Every entry below must be reproduced exactly.

-- Opening Marker --

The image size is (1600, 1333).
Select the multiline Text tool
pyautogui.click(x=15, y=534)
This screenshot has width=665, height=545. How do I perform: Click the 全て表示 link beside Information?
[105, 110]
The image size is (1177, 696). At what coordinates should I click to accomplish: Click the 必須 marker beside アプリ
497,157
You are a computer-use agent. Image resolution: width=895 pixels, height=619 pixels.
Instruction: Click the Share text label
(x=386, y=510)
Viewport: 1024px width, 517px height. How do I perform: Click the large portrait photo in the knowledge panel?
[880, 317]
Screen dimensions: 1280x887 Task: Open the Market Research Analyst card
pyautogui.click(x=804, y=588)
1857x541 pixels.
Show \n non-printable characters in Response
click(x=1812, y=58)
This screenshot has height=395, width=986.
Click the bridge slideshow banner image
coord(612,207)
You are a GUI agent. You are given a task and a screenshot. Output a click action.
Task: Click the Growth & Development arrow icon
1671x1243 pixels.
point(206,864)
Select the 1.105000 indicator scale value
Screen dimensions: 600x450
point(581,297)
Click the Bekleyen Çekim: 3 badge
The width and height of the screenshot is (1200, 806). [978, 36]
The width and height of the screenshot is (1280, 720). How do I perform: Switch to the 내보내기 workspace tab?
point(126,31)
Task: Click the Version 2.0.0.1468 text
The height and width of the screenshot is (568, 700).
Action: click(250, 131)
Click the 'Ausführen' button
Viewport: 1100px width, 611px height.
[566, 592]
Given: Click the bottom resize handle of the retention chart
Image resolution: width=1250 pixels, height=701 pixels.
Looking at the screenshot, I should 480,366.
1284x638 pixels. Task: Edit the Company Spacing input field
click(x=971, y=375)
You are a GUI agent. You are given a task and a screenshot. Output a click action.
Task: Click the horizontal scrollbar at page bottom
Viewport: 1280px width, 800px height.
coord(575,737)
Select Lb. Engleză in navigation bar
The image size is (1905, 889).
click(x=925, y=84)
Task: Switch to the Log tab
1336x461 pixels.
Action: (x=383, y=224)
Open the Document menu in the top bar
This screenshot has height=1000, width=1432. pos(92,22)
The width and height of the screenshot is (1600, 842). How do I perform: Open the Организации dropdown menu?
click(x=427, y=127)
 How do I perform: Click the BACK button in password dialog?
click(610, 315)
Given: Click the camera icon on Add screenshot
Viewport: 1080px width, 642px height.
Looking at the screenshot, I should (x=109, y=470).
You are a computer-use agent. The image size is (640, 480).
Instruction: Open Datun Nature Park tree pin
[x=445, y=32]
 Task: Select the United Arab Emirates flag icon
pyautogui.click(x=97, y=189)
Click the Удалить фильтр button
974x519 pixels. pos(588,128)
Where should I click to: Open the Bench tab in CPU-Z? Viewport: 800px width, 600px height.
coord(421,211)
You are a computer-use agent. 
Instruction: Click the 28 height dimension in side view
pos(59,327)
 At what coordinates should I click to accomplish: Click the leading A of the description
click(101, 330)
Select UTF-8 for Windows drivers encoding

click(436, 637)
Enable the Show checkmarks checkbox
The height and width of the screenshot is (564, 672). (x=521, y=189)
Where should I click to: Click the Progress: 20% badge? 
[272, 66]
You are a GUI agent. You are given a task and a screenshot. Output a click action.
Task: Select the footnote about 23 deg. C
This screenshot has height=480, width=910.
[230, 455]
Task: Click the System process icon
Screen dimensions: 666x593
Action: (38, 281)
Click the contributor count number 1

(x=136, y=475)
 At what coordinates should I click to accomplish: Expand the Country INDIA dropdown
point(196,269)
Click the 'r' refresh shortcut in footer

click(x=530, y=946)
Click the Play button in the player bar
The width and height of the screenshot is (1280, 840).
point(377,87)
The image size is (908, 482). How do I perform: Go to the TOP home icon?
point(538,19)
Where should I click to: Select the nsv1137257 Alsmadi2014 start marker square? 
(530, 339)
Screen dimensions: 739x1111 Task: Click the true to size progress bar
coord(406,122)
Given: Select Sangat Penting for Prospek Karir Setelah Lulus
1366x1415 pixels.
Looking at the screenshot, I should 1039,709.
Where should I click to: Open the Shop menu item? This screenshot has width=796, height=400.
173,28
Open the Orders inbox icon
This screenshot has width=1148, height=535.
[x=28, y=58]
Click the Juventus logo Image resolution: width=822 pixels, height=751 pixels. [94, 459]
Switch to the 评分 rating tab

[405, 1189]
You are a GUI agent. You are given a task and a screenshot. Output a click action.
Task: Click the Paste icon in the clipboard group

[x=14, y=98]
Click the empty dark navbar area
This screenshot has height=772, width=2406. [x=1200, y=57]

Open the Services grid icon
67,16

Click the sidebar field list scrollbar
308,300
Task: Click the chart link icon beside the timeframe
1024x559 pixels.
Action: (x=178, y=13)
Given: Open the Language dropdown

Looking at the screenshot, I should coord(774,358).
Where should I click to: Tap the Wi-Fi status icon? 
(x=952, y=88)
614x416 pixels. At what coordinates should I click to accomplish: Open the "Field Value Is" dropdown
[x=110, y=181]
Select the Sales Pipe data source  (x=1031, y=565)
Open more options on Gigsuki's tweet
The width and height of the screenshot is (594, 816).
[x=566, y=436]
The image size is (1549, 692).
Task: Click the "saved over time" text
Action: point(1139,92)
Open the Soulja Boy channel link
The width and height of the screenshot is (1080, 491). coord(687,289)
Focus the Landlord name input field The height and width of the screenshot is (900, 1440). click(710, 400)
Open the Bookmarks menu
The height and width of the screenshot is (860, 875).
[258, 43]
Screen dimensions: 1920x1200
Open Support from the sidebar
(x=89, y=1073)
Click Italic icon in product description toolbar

-- Closing Marker --

Result of the exercise:
The image size is (1600, 1333).
Select the multiline Text tool
pyautogui.click(x=15, y=534)
This screenshot has width=665, height=545. How do I perform: Click the 全て表示 link beside Information?
[105, 110]
The image size is (1177, 696). At what coordinates should I click to accomplish: Click the 必須 marker beside アプリ
497,157
You are a computer-use agent. Image resolution: width=895 pixels, height=619 pixels.
Instruction: Click the Share text label
(x=386, y=510)
Viewport: 1024px width, 517px height. How do I perform: Click the large portrait photo in the knowledge panel?
[880, 317]
Screen dimensions: 1280x887 Task: Open the Market Research Analyst card
pyautogui.click(x=804, y=588)
1857x541 pixels.
Show \n non-printable characters in Response
click(x=1812, y=58)
This screenshot has height=395, width=986.
Click the bridge slideshow banner image
coord(612,207)
You are a GUI agent. You are given a task and a screenshot. Output a click action.
Task: Click the Growth & Development arrow icon
1671x1243 pixels.
point(206,864)
Select the 1.105000 indicator scale value
Screen dimensions: 600x450
point(581,297)
Click the Bekleyen Çekim: 3 badge
The width and height of the screenshot is (1200, 806). [978, 36]
The width and height of the screenshot is (1280, 720). How do I perform: Switch to the 내보내기 workspace tab?
point(126,31)
Task: Click the Version 2.0.0.1468 text
The height and width of the screenshot is (568, 700).
Action: click(250, 131)
Click the 'Ausführen' button
Viewport: 1100px width, 611px height.
[566, 592]
Given: Click the bottom resize handle of the retention chart
Image resolution: width=1250 pixels, height=701 pixels.
Looking at the screenshot, I should 480,366.
1284x638 pixels. Task: Edit the Company Spacing input field
click(x=971, y=375)
You are a GUI agent. You are given a task and a screenshot. Output a click action.
Task: Click the horizontal scrollbar at page bottom
Viewport: 1280px width, 800px height.
coord(575,737)
Select Lb. Engleză in navigation bar
The image size is (1905, 889).
click(x=925, y=84)
Task: Switch to the Log tab
1336x461 pixels.
Action: (x=383, y=224)
Open the Document menu in the top bar
This screenshot has height=1000, width=1432. pos(92,22)
The width and height of the screenshot is (1600, 842). How do I perform: Open the Организации dropdown menu?
click(x=427, y=127)
 How do I perform: Click the BACK button in password dialog?
click(610, 315)
Given: Click the camera icon on Add screenshot
Viewport: 1080px width, 642px height.
Looking at the screenshot, I should (x=109, y=470).
You are a computer-use agent. The image size is (640, 480).
Instruction: Open Datun Nature Park tree pin
[x=445, y=32]
 Task: Select the United Arab Emirates flag icon
pyautogui.click(x=97, y=189)
Click the Удалить фильтр button
974x519 pixels. pos(588,128)
Where should I click to: Open the Bench tab in CPU-Z? Viewport: 800px width, 600px height.
coord(421,211)
You are a computer-use agent. 
Instruction: Click the 28 height dimension in side view
pos(59,327)
 At what coordinates should I click to accomplish: Click the leading A of the description
click(101, 330)
Select UTF-8 for Windows drivers encoding

click(436, 637)
Enable the Show checkmarks checkbox
The height and width of the screenshot is (564, 672). (x=521, y=189)
Where should I click to: Click the Progress: 20% badge? 
[272, 66]
You are a GUI agent. You are given a task and a screenshot. Output a click action.
Task: Select the footnote about 23 deg. C
This screenshot has height=480, width=910.
[230, 455]
Task: Click the System process icon
Screen dimensions: 666x593
Action: (38, 281)
Click the contributor count number 1

(x=136, y=475)
 At what coordinates should I click to accomplish: Expand the Country INDIA dropdown
point(196,269)
Click the 'r' refresh shortcut in footer

click(x=530, y=946)
Click the Play button in the player bar
The width and height of the screenshot is (1280, 840).
point(377,87)
The image size is (908, 482). How do I perform: Go to the TOP home icon?
point(538,19)
Where should I click to: Select the nsv1137257 Alsmadi2014 start marker square? 
(530, 339)
Screen dimensions: 739x1111 Task: Click the true to size progress bar
coord(406,122)
Given: Select Sangat Penting for Prospek Karir Setelah Lulus
1366x1415 pixels.
Looking at the screenshot, I should 1039,709.
Where should I click to: Open the Shop menu item? This screenshot has width=796, height=400.
173,28
Open the Orders inbox icon
This screenshot has width=1148, height=535.
[x=28, y=58]
Click the Juventus logo Image resolution: width=822 pixels, height=751 pixels. [94, 459]
Switch to the 评分 rating tab

[405, 1189]
You are a GUI agent. You are given a task and a screenshot. Output a click action.
Task: Click the Paste icon in the clipboard group

[x=14, y=98]
Click the empty dark navbar area
This screenshot has height=772, width=2406. [x=1200, y=57]

Open the Services grid icon
67,16

Click the sidebar field list scrollbar
308,300
Task: Click the chart link icon beside the timeframe
1024x559 pixels.
Action: (x=178, y=13)
Given: Open the Language dropdown

Looking at the screenshot, I should coord(774,358).
Where should I click to: Tap the Wi-Fi status icon? 
(x=952, y=88)
614x416 pixels. At what coordinates should I click to accomplish: Open the "Field Value Is" dropdown
[x=110, y=181]
Select the Sales Pipe data source  (x=1031, y=565)
Open more options on Gigsuki's tweet
The width and height of the screenshot is (594, 816).
[x=566, y=436]
The image size is (1549, 692).
Task: Click the "saved over time" text
Action: point(1139,92)
Open the Soulja Boy channel link
The width and height of the screenshot is (1080, 491). coord(687,289)
Focus the Landlord name input field The height and width of the screenshot is (900, 1440). click(710, 400)
Open the Bookmarks menu
The height and width of the screenshot is (860, 875).
[258, 43]
Screen dimensions: 1920x1200
Open Support from the sidebar
(x=89, y=1073)
Click Italic icon in product description toolbar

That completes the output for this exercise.